Wenn Medien über „Predictive Policing“ berichten, wird in der Überschrift oder als Bebilderung gern der Blockbuster „Minority Report“ von 2002 bemüht. Die Polizeibehörden erklären dann, dass in ihren Anwendungen aber (wie im Film mit Tom Cruise) gar keine Personendaten verarbeitet würden. Angeblich kämen nur anonyme Falldaten zur Anwendung, die mit Wetterberichten, Verkehrsdaten und Angaben wie Zahltagen kombiniert würden.

Das mag für den Anfang auch stimmen, doch andernorts werden längst Personendaten genutzt oder wenigstens getestet. In Großbritannien hatte die Firma Accenture unlängst ein Projekt mit der britischen Polizei durchgeführt. Dort sollte ausprobiert werden, inwiefern sich die Rückfälligkeit von straffällig gewordenen Gang-Mitgliedern berechnen ließe.

Spätestens mit dem nächsten „Europäischen Polizeikongress“ lässt sich das Dementi aus NRW und Bayern jedenfalls nicht mehr aufrechterhalten. Denn auf der jährlichen Krach-Bumm-Peng-Verkaufsmesse für neueste Polizeitechnologie wird es laut den Veranstaltern im Februar auch einen Workshop zu „Predictive Policing“ geben. Dort wollen nicht nur die Innenministerien NRW und Bayern über ihre Tests berichten, sondern auch Accenture.

Auch die deutsche Firma CID Consulting GmbH darf auf dem Workshop referieren. Die Firma ist aktiv im Segment „Data Mining“ und gehört zu jenen Firmen, zu denen das BKA zur automatisierten Datenanaylse Kontakt aufnahm.

Ebenfalls auf dem Radar des BKA sind die Hersteller Netapp Deutschland GmbH, Fun Communications GmbH, IABG mbH, Moresophy GmbH und Osher Ltd. Das BKA hat zudem Testberichte von IBM und Oracle Deutschland GmbH zu Ergebnissen einer „Entity Extraction“ angefragt. Oracle wird hierüber ebenfalls auf dem Workshop des „Europäischen Polizeikongress“ berichten.

13 Ergänzungen

  1. Das ging aber schnell, dass plötzlich doch personenbezogene Daten verarbeitet werden sollen. Merke: Immer wenn ein Innenpolitiker/Polizeiboss sagt „Wir werden das nicht dazu nutzen“, dauert es höchstens zwei Monate, bis doch eine erweiterte Nutzung im Sinne der „Sicherheit“ erwogen wird.

    Next: Pkw-Mautdaten.

  2. Data-Mining & Vorhersage von Verbrechen? Bitte. Wenn die Politik es wünscht … hoffe nur, irgendjemand vom CC ist so schnell, dass er einen „Politiker+Entscheidungs+Unternehmen+Steuer“ Datensatz produziert. Vorhersage dann, in welchem Bereich des jeweils übervorteilten Wirtschaftszweigs betroffene Personen dann landen.
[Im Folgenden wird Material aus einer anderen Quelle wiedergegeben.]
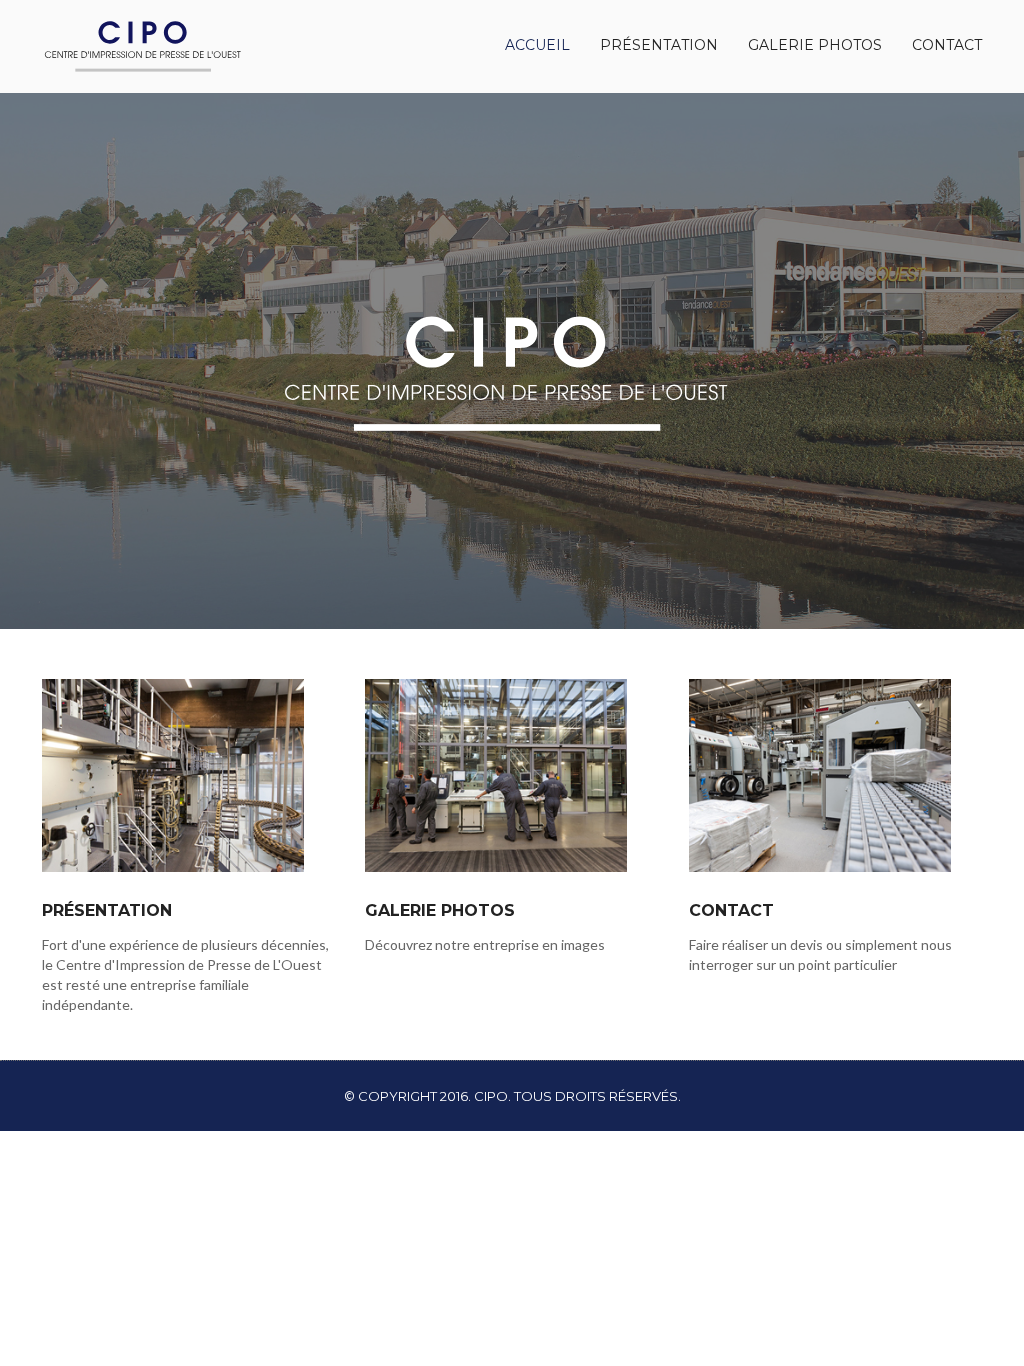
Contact (947, 45)
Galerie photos (815, 45)
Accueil (537, 45)
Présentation (659, 45)
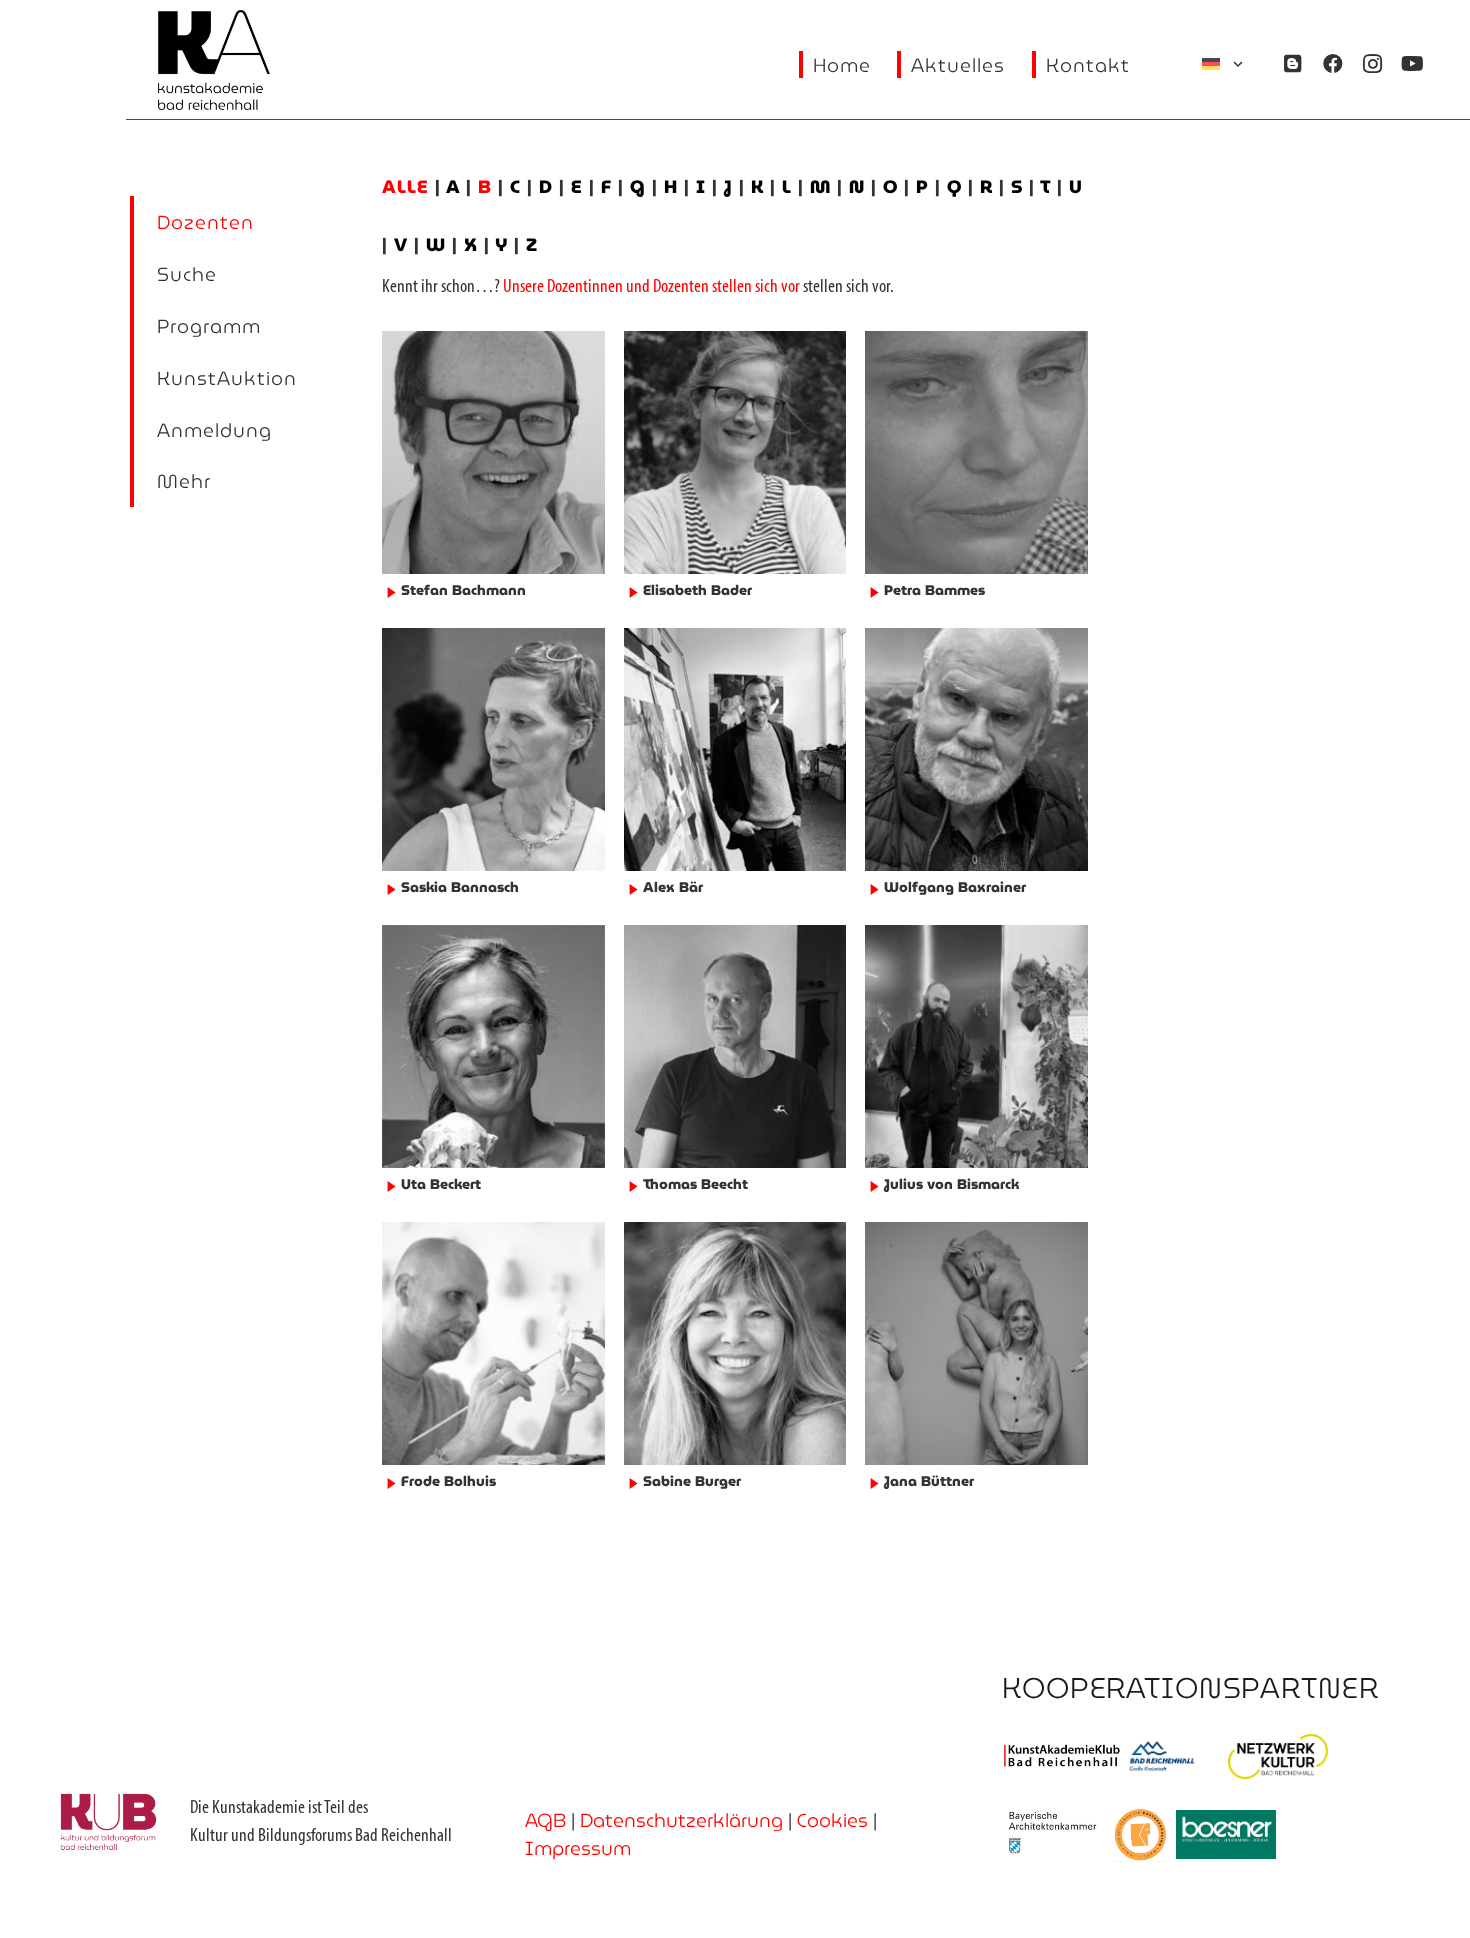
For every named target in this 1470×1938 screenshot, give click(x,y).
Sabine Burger (692, 1481)
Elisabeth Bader (697, 590)
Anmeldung (214, 430)
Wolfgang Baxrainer (955, 887)
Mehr (184, 481)
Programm (209, 326)
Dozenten (205, 222)
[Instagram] (1373, 64)
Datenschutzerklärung (681, 1820)
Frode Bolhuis (448, 1481)
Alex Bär (673, 887)
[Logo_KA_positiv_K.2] (214, 60)
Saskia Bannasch (460, 887)
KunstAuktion (227, 378)
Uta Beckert (441, 1184)
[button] (1224, 64)
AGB (545, 1820)
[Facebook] (1333, 64)
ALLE (408, 186)
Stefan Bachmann (463, 590)
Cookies (832, 1820)
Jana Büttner (929, 1481)
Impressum (578, 1848)
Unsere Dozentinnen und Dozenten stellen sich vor (651, 287)
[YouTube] (1413, 64)
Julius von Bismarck (951, 1184)
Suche (187, 274)
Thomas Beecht (695, 1184)
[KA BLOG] (1293, 64)
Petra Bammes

  3. Ich weiß nicht wo ihr eure Quellen herhabt bezügl der Firmen, welche das BKA hinsichtlich „Predictive Policing“ auf dem Radar hat. Aber da hat jemand was durcheinander geworfen. Die Firma NetApp stellt Festplattenspeichersysteme her. BigData analytics Software, DataMining Software können die gar nicht.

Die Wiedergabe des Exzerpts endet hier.